§ **Problem statement**:
The data below holds a line containing "This screenshot has width=1456, height=839." and a line containing "Task: Click the black"; please quote exactly those two lines and every line between them, and nothing else.

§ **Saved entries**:
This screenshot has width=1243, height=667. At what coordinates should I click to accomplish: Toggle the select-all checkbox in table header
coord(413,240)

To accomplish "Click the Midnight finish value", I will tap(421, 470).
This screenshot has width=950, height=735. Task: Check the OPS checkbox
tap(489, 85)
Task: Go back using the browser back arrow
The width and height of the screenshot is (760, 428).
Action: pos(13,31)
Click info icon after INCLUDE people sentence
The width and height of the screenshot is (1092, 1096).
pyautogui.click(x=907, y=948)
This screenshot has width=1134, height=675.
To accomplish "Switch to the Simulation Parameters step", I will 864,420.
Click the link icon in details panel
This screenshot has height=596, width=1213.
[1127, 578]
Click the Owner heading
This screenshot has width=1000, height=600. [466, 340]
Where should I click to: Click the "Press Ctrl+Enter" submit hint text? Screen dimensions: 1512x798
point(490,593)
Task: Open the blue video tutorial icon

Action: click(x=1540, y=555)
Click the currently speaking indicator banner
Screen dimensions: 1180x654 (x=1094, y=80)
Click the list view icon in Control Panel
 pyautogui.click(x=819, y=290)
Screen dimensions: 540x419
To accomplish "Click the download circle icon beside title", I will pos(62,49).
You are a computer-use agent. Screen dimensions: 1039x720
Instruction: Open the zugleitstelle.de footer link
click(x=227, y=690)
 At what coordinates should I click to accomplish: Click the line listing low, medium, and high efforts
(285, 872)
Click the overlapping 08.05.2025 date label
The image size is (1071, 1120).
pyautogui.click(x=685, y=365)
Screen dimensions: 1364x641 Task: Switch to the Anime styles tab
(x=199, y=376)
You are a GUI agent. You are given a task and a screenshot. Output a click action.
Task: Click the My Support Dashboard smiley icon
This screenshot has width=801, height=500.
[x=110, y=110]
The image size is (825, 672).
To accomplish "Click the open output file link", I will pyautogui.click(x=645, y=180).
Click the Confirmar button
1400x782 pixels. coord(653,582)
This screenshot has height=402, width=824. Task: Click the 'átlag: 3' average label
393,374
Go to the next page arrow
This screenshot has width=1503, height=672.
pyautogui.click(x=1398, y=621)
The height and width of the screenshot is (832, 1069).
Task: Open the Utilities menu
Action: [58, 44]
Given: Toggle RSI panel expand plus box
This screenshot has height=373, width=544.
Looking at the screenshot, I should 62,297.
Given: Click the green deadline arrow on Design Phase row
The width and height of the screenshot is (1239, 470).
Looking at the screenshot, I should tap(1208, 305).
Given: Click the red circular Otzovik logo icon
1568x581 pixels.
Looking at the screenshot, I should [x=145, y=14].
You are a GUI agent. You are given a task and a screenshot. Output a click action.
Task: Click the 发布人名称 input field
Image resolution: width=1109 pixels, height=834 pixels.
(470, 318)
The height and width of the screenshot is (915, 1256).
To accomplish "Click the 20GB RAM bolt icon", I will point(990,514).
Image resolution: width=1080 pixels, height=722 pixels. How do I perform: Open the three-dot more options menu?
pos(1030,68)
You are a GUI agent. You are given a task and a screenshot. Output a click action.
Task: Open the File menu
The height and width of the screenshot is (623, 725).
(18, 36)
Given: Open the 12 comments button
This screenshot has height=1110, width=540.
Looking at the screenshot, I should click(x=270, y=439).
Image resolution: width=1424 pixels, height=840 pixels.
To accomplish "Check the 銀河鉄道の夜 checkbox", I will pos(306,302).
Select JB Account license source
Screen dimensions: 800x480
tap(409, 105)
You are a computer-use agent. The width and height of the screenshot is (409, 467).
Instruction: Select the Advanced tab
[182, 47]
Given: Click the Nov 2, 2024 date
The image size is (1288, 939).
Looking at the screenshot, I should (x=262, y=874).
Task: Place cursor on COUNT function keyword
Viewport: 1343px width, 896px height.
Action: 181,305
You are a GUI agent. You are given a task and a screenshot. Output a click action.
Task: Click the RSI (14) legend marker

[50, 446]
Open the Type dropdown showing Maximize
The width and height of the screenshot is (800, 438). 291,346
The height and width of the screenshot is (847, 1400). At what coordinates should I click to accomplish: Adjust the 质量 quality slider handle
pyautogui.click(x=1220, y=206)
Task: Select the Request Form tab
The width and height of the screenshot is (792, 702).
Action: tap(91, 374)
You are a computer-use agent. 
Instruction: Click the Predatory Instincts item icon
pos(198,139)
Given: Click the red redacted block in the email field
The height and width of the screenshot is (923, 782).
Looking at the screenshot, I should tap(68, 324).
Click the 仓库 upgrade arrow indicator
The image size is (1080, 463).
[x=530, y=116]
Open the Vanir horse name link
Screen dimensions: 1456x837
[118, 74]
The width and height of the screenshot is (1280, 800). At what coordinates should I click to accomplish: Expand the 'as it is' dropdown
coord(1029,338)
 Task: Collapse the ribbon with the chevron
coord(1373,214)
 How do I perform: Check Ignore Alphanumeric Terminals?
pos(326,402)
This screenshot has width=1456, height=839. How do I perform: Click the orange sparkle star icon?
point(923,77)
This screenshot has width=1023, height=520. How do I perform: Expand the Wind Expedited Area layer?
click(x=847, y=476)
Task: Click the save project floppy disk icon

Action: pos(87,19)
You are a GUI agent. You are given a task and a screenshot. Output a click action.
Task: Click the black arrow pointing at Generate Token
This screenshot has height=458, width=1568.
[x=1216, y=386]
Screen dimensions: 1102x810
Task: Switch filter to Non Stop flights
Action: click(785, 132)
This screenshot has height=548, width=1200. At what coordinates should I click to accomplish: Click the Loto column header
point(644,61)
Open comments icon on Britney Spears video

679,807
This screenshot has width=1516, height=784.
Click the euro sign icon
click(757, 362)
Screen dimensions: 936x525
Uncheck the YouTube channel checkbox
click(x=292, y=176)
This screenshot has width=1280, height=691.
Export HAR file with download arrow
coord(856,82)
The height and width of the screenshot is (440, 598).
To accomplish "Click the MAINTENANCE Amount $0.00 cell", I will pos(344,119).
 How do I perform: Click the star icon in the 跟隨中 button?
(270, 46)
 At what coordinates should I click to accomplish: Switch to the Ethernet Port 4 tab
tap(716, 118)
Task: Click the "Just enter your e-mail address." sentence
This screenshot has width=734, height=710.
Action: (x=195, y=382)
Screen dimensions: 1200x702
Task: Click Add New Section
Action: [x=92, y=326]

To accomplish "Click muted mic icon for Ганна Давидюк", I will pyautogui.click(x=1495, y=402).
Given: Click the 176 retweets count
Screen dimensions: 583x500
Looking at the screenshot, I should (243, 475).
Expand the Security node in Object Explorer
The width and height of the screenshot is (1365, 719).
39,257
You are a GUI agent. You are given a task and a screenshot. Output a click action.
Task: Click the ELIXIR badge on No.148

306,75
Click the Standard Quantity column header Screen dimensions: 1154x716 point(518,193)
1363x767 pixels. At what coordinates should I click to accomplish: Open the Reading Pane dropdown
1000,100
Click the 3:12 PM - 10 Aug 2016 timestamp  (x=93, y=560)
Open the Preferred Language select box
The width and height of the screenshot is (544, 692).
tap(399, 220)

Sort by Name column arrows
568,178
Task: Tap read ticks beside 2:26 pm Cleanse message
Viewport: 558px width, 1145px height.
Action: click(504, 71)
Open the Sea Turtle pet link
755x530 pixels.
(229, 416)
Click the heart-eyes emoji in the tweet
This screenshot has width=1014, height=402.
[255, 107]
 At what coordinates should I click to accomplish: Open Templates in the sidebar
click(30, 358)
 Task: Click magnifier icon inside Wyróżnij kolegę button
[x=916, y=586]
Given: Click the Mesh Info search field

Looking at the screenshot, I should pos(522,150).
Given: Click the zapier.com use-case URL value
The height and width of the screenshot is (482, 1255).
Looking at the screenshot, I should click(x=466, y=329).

§ **Output for this task**:
This screenshot has width=1456, height=839. How do I perform: Click the orange sparkle star icon?
point(923,77)
This screenshot has width=1023, height=520. How do I perform: Expand the Wind Expedited Area layer?
click(x=847, y=476)
Task: Click the save project floppy disk icon

Action: pos(87,19)
You are a GUI agent. You are given a task and a screenshot. Output a click action.
Task: Click the black arrow pointing at Generate Token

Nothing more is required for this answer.